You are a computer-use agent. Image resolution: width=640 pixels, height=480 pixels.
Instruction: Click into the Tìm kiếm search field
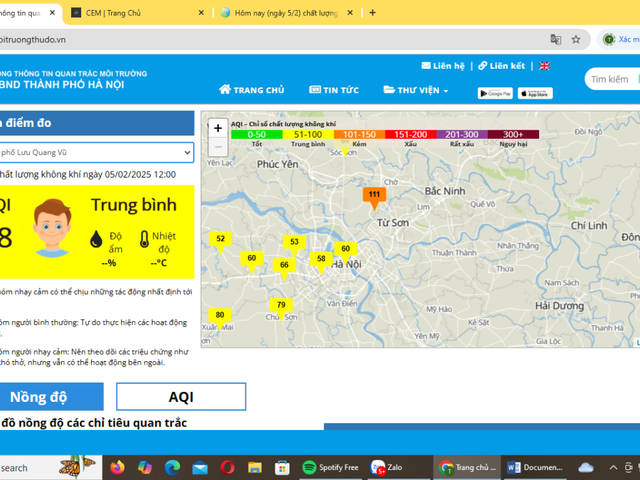click(x=612, y=79)
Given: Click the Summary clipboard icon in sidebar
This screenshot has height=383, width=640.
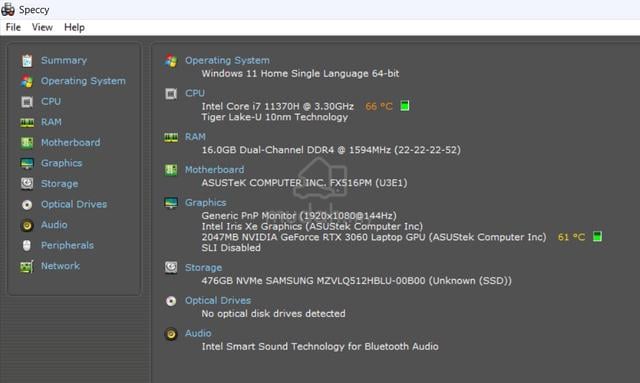Looking at the screenshot, I should coord(27,60).
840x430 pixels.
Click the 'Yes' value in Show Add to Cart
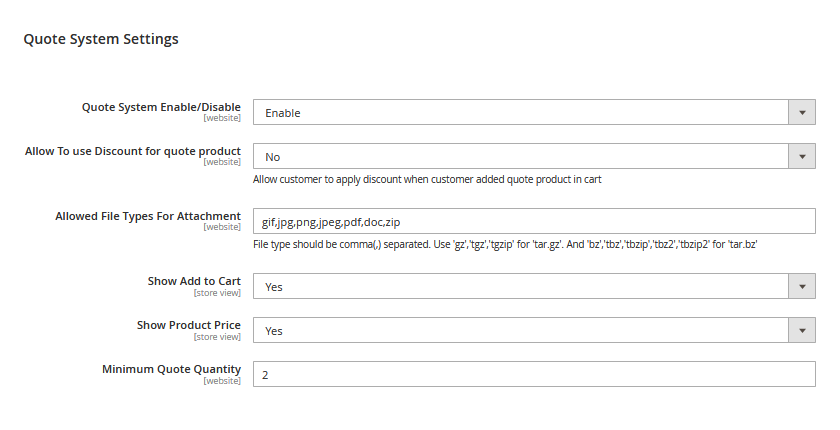(274, 287)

□ □ □

Every line from the one containing "840x430 pixels." through the end of the listing is to be copied exactly; the pictures are not.

840x430 pixels.
Click the 'Yes' value in Show Add to Cart
(274, 287)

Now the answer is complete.